▶ _TASK PROMPT_: Rewrite the rows below with every "How do I perform" changed to "How can I carry out". Keep everything else the same.

* Start RECORDS TO PROCESS *

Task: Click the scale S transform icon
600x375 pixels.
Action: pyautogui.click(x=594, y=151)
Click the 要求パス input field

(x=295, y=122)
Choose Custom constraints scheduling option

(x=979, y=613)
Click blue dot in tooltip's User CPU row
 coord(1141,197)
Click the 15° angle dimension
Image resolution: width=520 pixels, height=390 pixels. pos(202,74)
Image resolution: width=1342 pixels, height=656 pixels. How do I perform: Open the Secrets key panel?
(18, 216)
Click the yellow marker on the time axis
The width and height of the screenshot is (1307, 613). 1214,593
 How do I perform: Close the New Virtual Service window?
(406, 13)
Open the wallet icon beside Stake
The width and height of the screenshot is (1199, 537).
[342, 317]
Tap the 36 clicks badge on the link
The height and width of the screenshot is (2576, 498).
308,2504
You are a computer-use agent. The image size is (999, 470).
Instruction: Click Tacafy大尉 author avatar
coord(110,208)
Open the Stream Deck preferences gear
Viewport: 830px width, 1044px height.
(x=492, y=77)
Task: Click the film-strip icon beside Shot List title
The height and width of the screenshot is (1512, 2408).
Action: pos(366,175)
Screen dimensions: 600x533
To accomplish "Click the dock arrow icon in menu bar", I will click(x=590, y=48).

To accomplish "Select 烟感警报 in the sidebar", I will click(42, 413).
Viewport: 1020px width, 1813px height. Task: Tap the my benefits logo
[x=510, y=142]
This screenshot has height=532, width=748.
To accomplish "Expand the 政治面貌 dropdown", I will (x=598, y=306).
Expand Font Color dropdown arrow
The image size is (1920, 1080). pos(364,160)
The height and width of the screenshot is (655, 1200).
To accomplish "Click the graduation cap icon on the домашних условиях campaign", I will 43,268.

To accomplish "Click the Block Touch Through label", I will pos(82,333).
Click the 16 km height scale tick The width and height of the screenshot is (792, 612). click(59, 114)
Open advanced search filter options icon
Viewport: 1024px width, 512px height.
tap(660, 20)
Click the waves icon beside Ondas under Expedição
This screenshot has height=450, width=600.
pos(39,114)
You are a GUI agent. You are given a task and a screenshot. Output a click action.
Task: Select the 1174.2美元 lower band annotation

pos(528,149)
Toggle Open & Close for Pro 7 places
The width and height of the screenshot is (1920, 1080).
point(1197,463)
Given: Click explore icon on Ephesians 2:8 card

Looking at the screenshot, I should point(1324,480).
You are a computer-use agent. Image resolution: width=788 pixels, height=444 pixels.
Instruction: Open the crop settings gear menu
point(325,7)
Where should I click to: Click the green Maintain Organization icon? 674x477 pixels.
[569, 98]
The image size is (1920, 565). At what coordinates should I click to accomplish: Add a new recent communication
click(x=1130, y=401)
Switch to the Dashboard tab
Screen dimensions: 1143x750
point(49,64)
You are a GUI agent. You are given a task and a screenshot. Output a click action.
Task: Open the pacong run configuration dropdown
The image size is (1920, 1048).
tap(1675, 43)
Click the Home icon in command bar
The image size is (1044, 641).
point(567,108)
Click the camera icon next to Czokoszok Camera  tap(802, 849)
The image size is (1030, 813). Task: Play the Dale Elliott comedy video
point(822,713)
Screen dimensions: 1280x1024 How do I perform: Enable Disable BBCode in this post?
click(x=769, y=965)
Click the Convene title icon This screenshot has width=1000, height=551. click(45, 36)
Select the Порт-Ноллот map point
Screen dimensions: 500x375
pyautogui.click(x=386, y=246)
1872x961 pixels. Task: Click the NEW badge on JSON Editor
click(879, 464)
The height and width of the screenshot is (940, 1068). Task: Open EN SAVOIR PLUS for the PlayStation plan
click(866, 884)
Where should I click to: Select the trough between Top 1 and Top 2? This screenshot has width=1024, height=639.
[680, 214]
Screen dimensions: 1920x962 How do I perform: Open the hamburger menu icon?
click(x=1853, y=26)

* End RECORDS TO PROCESS *

▶ _WRITTEN ANSWER_:
Task: Click the scale S transform icon
600x375 pixels.
Action: pyautogui.click(x=594, y=151)
Click the 要求パス input field

(x=295, y=122)
Choose Custom constraints scheduling option

(x=979, y=613)
Click blue dot in tooltip's User CPU row
 coord(1141,197)
Click the 15° angle dimension
Image resolution: width=520 pixels, height=390 pixels. pos(202,74)
Image resolution: width=1342 pixels, height=656 pixels. How can I carry out: Open the Secrets key panel?
(18, 216)
Click the yellow marker on the time axis
The width and height of the screenshot is (1307, 613). 1214,593
 How can I carry out: Close the New Virtual Service window?
(406, 13)
Open the wallet icon beside Stake
The width and height of the screenshot is (1199, 537).
[342, 317]
Tap the 36 clicks badge on the link
The height and width of the screenshot is (2576, 498).
308,2504
You are a computer-use agent. The image size is (999, 470).
Instruction: Click Tacafy大尉 author avatar
coord(110,208)
Open the Stream Deck preferences gear
Viewport: 830px width, 1044px height.
(x=492, y=77)
Task: Click the film-strip icon beside Shot List title
The height and width of the screenshot is (1512, 2408).
Action: pos(366,175)
Screen dimensions: 600x533
To accomplish "Click the dock arrow icon in menu bar", I will click(x=590, y=48).

To accomplish "Select 烟感警报 in the sidebar", I will click(42, 413).
Viewport: 1020px width, 1813px height. Task: Tap the my benefits logo
[x=510, y=142]
This screenshot has height=532, width=748.
To accomplish "Expand the 政治面貌 dropdown", I will (x=598, y=306).
Expand Font Color dropdown arrow
The image size is (1920, 1080). pos(364,160)
The height and width of the screenshot is (655, 1200).
To accomplish "Click the graduation cap icon on the домашних условиях campaign", I will 43,268.

To accomplish "Click the Block Touch Through label", I will pos(82,333).
Click the 16 km height scale tick The width and height of the screenshot is (792, 612). click(59, 114)
Open advanced search filter options icon
Viewport: 1024px width, 512px height.
tap(660, 20)
Click the waves icon beside Ondas under Expedição
This screenshot has height=450, width=600.
pos(39,114)
You are a GUI agent. You are given a task and a screenshot. Output a click action.
Task: Select the 1174.2美元 lower band annotation

pos(528,149)
Toggle Open & Close for Pro 7 places
The width and height of the screenshot is (1920, 1080).
point(1197,463)
Given: Click explore icon on Ephesians 2:8 card

Looking at the screenshot, I should point(1324,480).
You are a computer-use agent. Image resolution: width=788 pixels, height=444 pixels.
Instruction: Open the crop settings gear menu
point(325,7)
Where should I click to: Click the green Maintain Organization icon? 674x477 pixels.
[569, 98]
The image size is (1920, 565). At what coordinates should I click to accomplish: Add a new recent communication
click(x=1130, y=401)
Switch to the Dashboard tab
Screen dimensions: 1143x750
point(49,64)
You are a GUI agent. You are given a task and a screenshot. Output a click action.
Task: Open the pacong run configuration dropdown
The image size is (1920, 1048).
tap(1675, 43)
Click the Home icon in command bar
The image size is (1044, 641).
point(567,108)
Click the camera icon next to Czokoszok Camera  tap(802, 849)
The image size is (1030, 813). Task: Play the Dale Elliott comedy video
point(822,713)
Screen dimensions: 1280x1024 How can I carry out: Enable Disable BBCode in this post?
click(x=769, y=965)
Click the Convene title icon This screenshot has width=1000, height=551. click(45, 36)
Select the Порт-Ноллот map point
Screen dimensions: 500x375
pyautogui.click(x=386, y=246)
1872x961 pixels. Task: Click the NEW badge on JSON Editor
click(879, 464)
The height and width of the screenshot is (940, 1068). Task: Open EN SAVOIR PLUS for the PlayStation plan
click(866, 884)
Where should I click to: Select the trough between Top 1 and Top 2? This screenshot has width=1024, height=639.
[680, 214]
Screen dimensions: 1920x962 How can I carry out: Open the hamburger menu icon?
click(x=1853, y=26)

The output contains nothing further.